Artículo recibido: 20 de agosto de 2007; aprobado: 31 de octubre de 2007; modificado: 14 de mayo de 2008.


Resumen

Luego de la Independencia de la Nueva Granada las relaciones entre la Iglesia y el Estado tomaron un nuevo rumbo. En junio de 1853, el gobierno liberal presidido por José María Obando decretó la separación de Iglesia y Estado. Para contrarrestar los efectos de esta ley, considerada como un ataque frontal contra la Iglesia, el arzobispo Antonio Herrán convocó a los obispos del país a un concilio provincial en enero de 1868. En este artículo, se aborda la historia de la convocación de dicho concilio. En particular se analiza el discurso contenido en la convocatoria para tratar de comprender cómo fue utilizado este mecanismo en la búsqueda de una solución a una de las peores crisis vividas por la Iglesia neogranadina. El análisis muestra que la jerarquía católica buscó no solamente el restablecimiento de la disciplina eclesiástica, sino que, además, se sirvió del Concilio para desarticular e invalidar el discurso de los liberales radicales, el que fundamentó a la ley que separó a la Iglesia del Estado.

Palabras clave

Iglesia católica, sínodos, concilios, siglo XIX, Colombia.


Abstract

Following the Independence of New Granada, relations between the Church and State took a new direction. In June 1853, José María Obando’s Liberal government decreed the separation of Church and State. To counteract the effects of this law, considered to be a direct attack against the Church, Archbishop Antonio Herrán convened the country’s bishops to a provincial council in January 1868. This article addresses the convocation of that council. In particular, it analyzes the discourse of the convocation to try to understand how this mechanism was used to find a solution to one of the worst crises experienced by the Church in New Granada. The analysis shows that the Catholic hierarchy sought not only to reestablish ecclesiastic discipline, but also used the council to dismantle and refute the radical Liberals’ discourse on which the law that separated Church and State was based.

## [LISTADO]
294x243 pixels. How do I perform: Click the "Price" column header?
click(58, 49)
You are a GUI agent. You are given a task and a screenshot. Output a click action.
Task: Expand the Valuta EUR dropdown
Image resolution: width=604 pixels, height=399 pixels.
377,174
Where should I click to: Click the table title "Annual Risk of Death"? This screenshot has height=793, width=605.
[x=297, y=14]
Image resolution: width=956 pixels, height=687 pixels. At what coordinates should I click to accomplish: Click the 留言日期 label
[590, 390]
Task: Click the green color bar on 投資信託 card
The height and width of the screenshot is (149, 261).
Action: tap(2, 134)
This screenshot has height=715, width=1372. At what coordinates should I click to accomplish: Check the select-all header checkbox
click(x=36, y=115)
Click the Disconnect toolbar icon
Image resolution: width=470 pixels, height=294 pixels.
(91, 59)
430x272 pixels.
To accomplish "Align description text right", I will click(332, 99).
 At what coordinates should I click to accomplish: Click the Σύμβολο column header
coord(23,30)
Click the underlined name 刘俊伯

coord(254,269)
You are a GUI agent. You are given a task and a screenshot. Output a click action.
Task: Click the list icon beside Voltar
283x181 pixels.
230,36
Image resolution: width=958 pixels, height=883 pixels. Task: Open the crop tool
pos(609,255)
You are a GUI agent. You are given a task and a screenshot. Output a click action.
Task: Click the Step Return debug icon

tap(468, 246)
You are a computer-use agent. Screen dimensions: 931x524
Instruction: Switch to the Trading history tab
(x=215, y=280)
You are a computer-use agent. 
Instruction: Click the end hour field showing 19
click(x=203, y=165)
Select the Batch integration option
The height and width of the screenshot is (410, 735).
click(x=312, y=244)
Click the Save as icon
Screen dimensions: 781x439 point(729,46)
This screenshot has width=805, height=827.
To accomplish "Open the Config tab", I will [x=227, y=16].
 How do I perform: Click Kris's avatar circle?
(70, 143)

## [EN QUÉ CONSISTE]
Vuelve a escribir, sin cambiar nada, el tramo del texto sobre el concilio provincial que va desde "Following the Independence" hasta "State was based.".

## [RESPUESTA COMPLETA]
Following the Independence of New Granada, relations between the Church and State took a new direction. In June 1853, José María Obando’s Liberal government decreed the separation of Church and State. To counteract the effects of this law, considered to be a direct attack against the Church, Archbishop Antonio Herrán convened the country’s bishops to a provincial council in January 1868. This article addresses the convocation of that council. In particular, it analyzes the discourse of the convocation to try to understand how this mechanism was used to find a solution to one of the worst crises experienced by the Church in New Granada. The analysis shows that the Catholic hierarchy sought not only to reestablish ecclesiastic discipline, but also used the council to dismantle and refute the radical Liberals’ discourse on which the law that separated Church and State was based.